In 2022, the Bambisanani Partnership became a member of the British Council's Internationalism Alliance promoting global citizenship for young people. In March, Mnyakanya high School's matric class of 2021 achieved the best Grade 12 exam results in the school's history. In September, David Geldart, Founder and Chair of the Bambisanani Partnership, attended the Vatican's Sport for All Summit and met with Pope Francis. Staff from both the University of Leeds and Leeds Trinity University visited South Africa to establish links with a range of different partners, and to restart their successful international sports development programme. Three awards in honour of Jordan Sinnott were presented at Vumanhlamvu Primary School.

In January 2023, member schools of the Bambisanani Partnership from the Nkandla region of became the first schools in the world to pledge their support to Pope Francis’ global appeal to make sport more cohesive, accessible and inclusive. Following a break of three years due to Covid 19 restrictions, 2023 proved to be a remarkable year of volunteering in South Africa for the partnership. 41 students together with 11 members of staff from St. Mary's School, Menston, University of Leeds, Leeds Trinity University and Newcastle College spent more than three months in South Africa. In four separate coordinated visits, the volunteers worked with 3631 South African students from9 33 different schools of which 17 were new partner institutions. Through a collaboration between the charity and KZN Cycling, 2,000 young people took part in a cycling programme. A great highlight of St. Mary's visit for everyone involved was another ‘first’ for the Bambisanani Partnership: a visit to Thembimfundo Special School for children with a wide range of different disabilities. The team ran the school's first ever sports day for the children, which included activities such as dancing, high jump and netball. During 2023, the third annual Bambisanani Partnership International Athletics Challenge, supported by the KwaZulu-Natal Department of Sport and Recreation, brought together 15 primary schools: 11 from rural KwaZulu-Natal in South Africa and four from the Leeds/Bradford area. In September 2023, David Geldart, CEO of the Bambisanani Partnership, was invited to speak at the International Olympic Academy in Olympia, Greece.

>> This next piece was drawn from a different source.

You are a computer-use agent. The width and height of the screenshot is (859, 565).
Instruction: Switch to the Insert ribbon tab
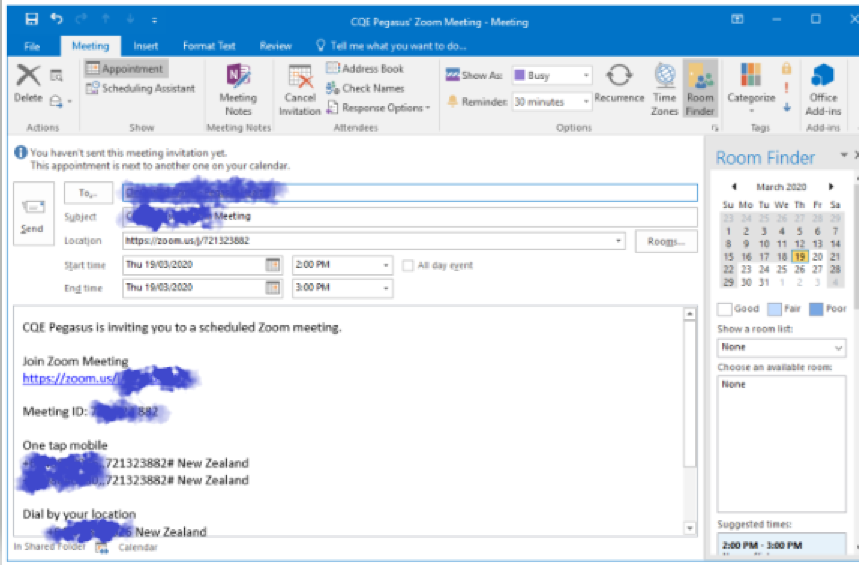pyautogui.click(x=146, y=46)
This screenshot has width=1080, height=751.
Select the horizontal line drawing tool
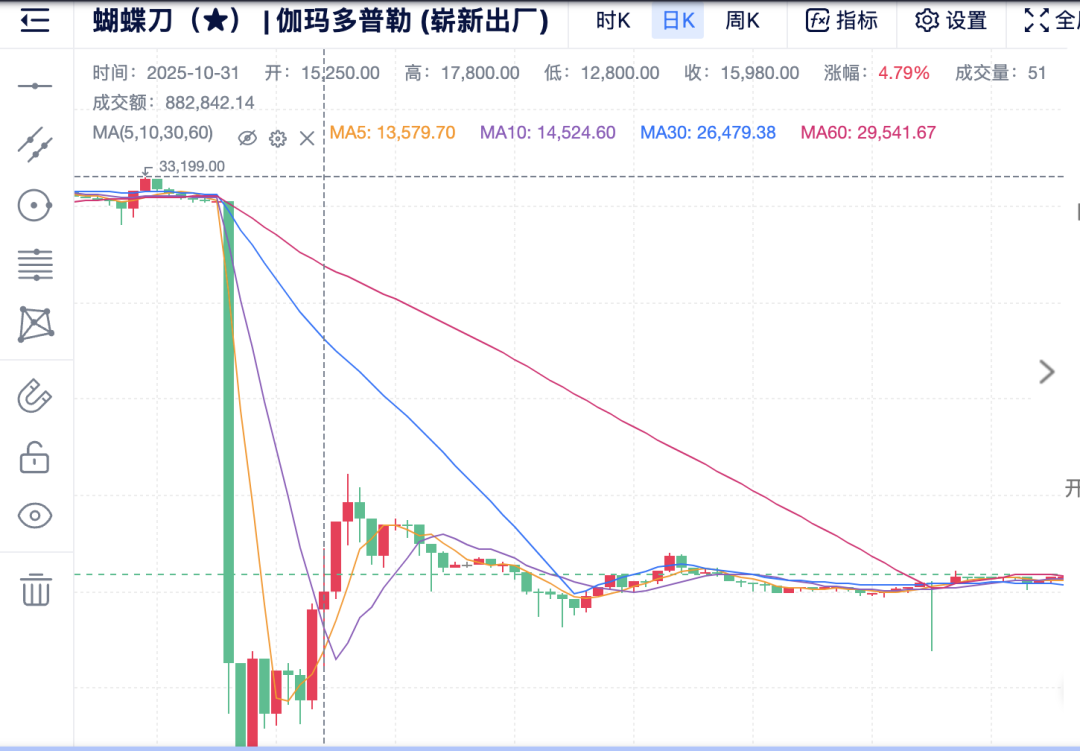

In 2024, the third Annual Bambisanani Partnership International Athletics Challenge brought together 15 primary schools: 11 from rural KwaZulu-Natal in South Africa and 4 from the Leeds/Bradford area of Yorkshire in the UK. 335 students participated in a range six of athletics challenges in their own schools and then compared performances ‘virtually’ to create competition between the schools. In April, David Farmer, Deputy Headteacher from St. Joseph’s Primary School, Pudsey, successfully carried out a challenge to travel virtually from Leeds to Africa to raise funds by running, swimming, cycling and rowing the equivalent distance. In July, David Geldart was invited to attend a Service of Thanksgiving to mark the 30th year of South Africa’s democracy at Westminster Abbey. In June, Althaeá Dickinson organised a campaign to get 1,091 reading books into South African primary schools. These books were delivered to Vumanhlamvu Primary School, Ntolwane Primary School, Little Flower Primary School in Eshowe and the Zulufadder Doremi Kindergarten. In October 2024, South African teachers, Mrs Pk Zondi and Miss Mazet Langa from Mnyakanya High School and Mrs Eunice Mchunu from Umlazi Primary School together with students Amahle Nsbande and Bayanda Gcaba from Mnyakanya visited Leeds as part of the Bambisanani Partnership exchange programme.

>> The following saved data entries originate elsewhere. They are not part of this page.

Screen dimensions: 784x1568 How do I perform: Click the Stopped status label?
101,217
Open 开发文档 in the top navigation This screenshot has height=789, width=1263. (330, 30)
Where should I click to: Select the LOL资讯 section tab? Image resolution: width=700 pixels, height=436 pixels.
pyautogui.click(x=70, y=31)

In 2025, 35 students and 10 members of staff, from St. Mary’s School, Menston; The University of Leeds and Newcastle College volunteered in South Africa. Over a three-month period, they delivered a range of needs, led Bambisanani projects and programs to 3,679 young people in 32 different schools including seven schools that were new to the initiative.Throughout the year the charity’s partnership with KZN Cycling trained 3,490 young people how to ride and maintain bikes. This work has now progressed to include various Cycling Competitions and a Talent Identification Program. The Cycling program reached the milestone of involving 10,000 children since the initiative began; an achievement that was recognized in the South African Parliament for ‘transforming lives and communities’.